The first students of the new criminal prosecutions program at the University of Wollongong (UOW) have graduated alongside former NSW Director of Public Prosecutions Nicholas Cowdery QC.
The first graduates of the University of Wollongong's Criminal Prosecutions Program receive Master of Laws alongside Nicholas Cowdery QC.
The specialist criminal prosecutions program is unique in Australia, and offers criminal prosecutors and criminal defence practitioners a suite of subjects and hands-on opportunities designed to develop responsible and skilful advocacy.
"The course was broken into off-campus and intensive face-to-face components," said Joel Hiscox, who is employed by the ACT DPP and accepted his testamur for a Master of Laws with Distinction last week.
Students study by distance and come to the campus for three intensive days per subject, to be lectured by staff with high-level practical experience.
Teachers have so far included Cowdery, professorial fellows at UOW, senior crown prosecutor Mark Tedeschi QC, new NSW DPP Lloyd BabbSC, and a number of judges who assisted with expert evidence and advocacy intensives.
"We really make an effort to have top quality engagement with the practising profession," said program director Professor Dan Howard, who added that an intensive on closing statements held at the Downing Centre last year was a highlight.
The course offers a number of electives including criminal trial and appellate advocacy; prosecution of transnational humanitarian law; international law; criminal jurisdiction; studies in transnational crime; comparative criminal justice and special studies in prosecutions.
"I'm not aware of any courses like this in the Asia-Pacific.
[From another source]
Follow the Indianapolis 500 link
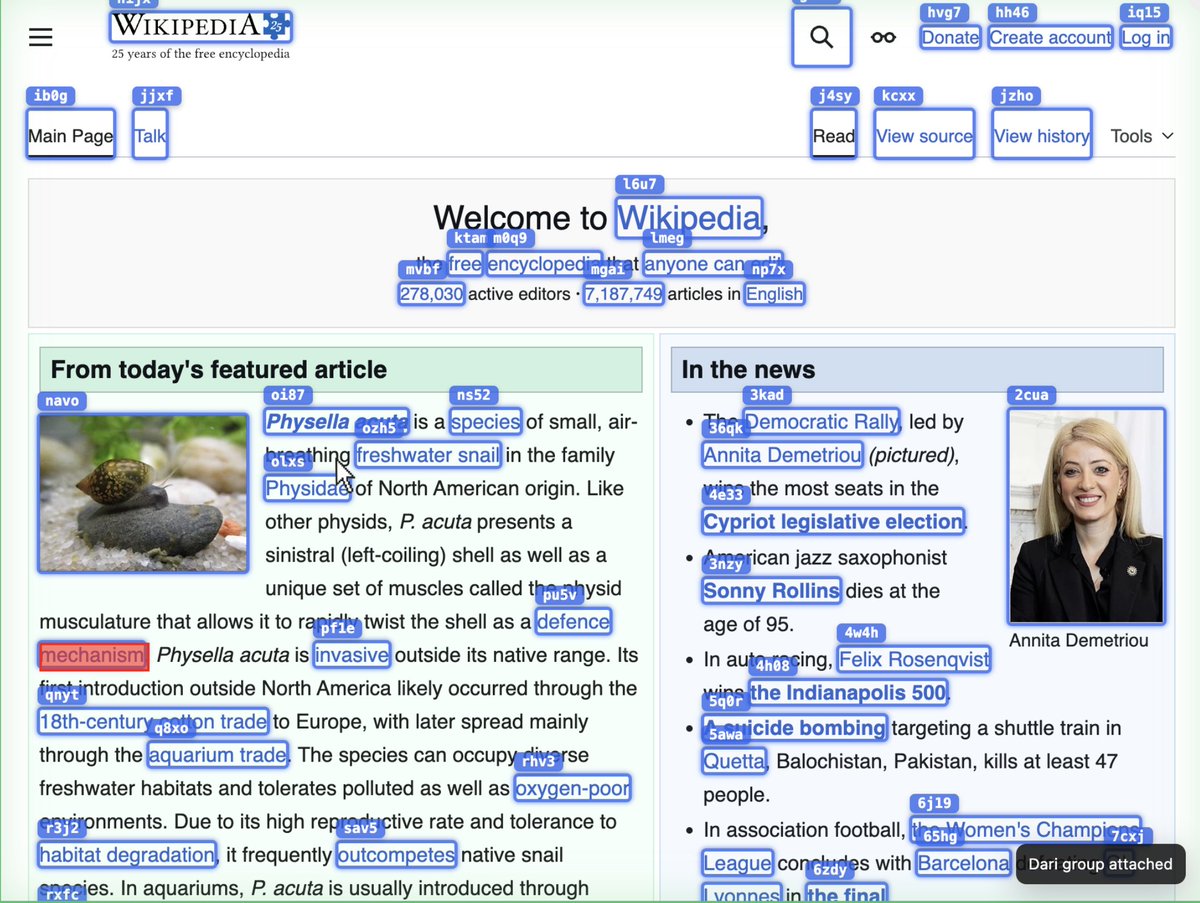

There are certainly some prosecution courses in the US, most of which seem to be run through professional organisations in-house," said Howard.
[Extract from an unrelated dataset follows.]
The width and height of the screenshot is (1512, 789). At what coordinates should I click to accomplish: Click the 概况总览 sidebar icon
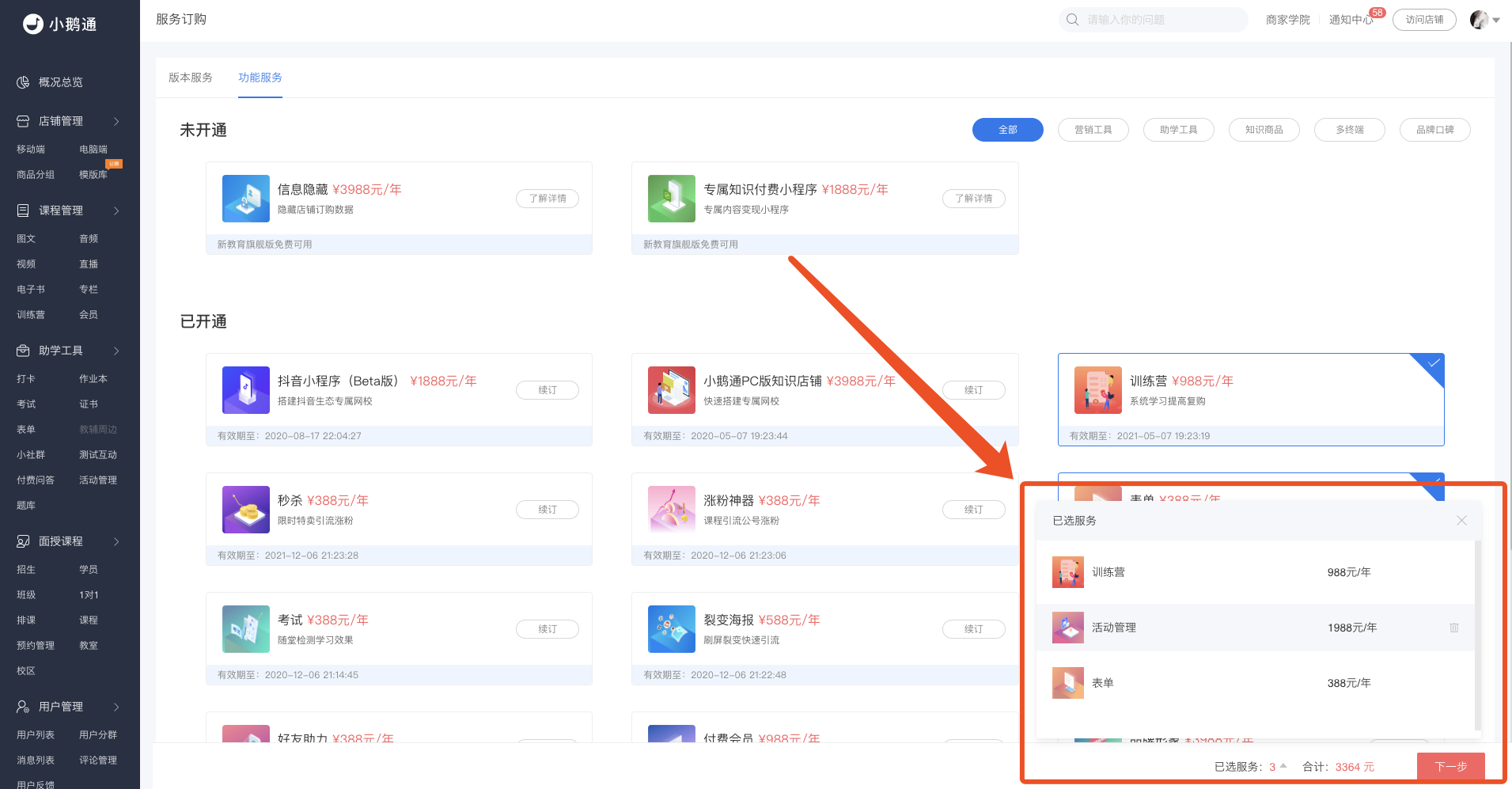(23, 82)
"It's a very specialist program. This is a competitive area and I do think the program gives people a significant edge," he said, emphasising the importance of good training to the criminal justice system.
"We're dealing with rights and people going to jail because of what these lawyers do or don't do. We spend a lot of time on avoiding miscarriages of justice, making sure people are not being overzealous, and taking a balanced approach to prosecuting and defending."
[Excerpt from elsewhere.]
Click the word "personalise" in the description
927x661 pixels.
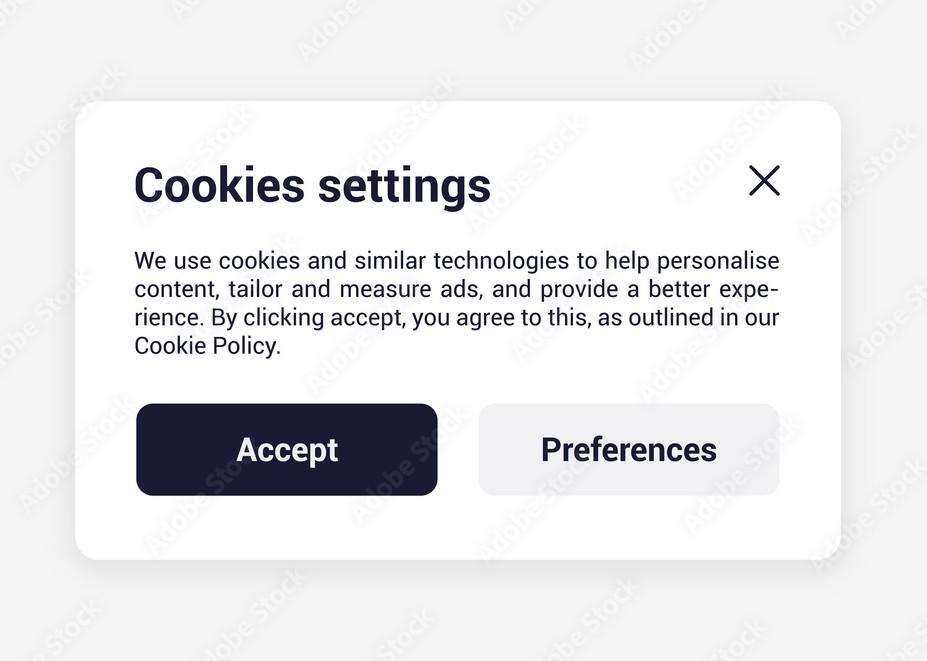[718, 262]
While only nine students finished the course this semester, Howard said numbers were growing and the intake of around 22 students last semester and eight this spring means there would be an increase of graduates in the next cohort.
"I'd be happy to see a steady cohort of 25 students each semester," said Howard.
Having a law degree is usually sufficient for entry into the program, but Howard said because it is vocationally orientated the program tends to attract those currently working in prosecution offices.
"We have quite a few senior people - including a senior barrister - who have come to study because they want to keep their mind alive, and they love it," he said.
Students can elect to undertake the course as a Graduate Certificate in Law (Criminal Prosecutions) or Master of Laws (Criminal Prosecutions).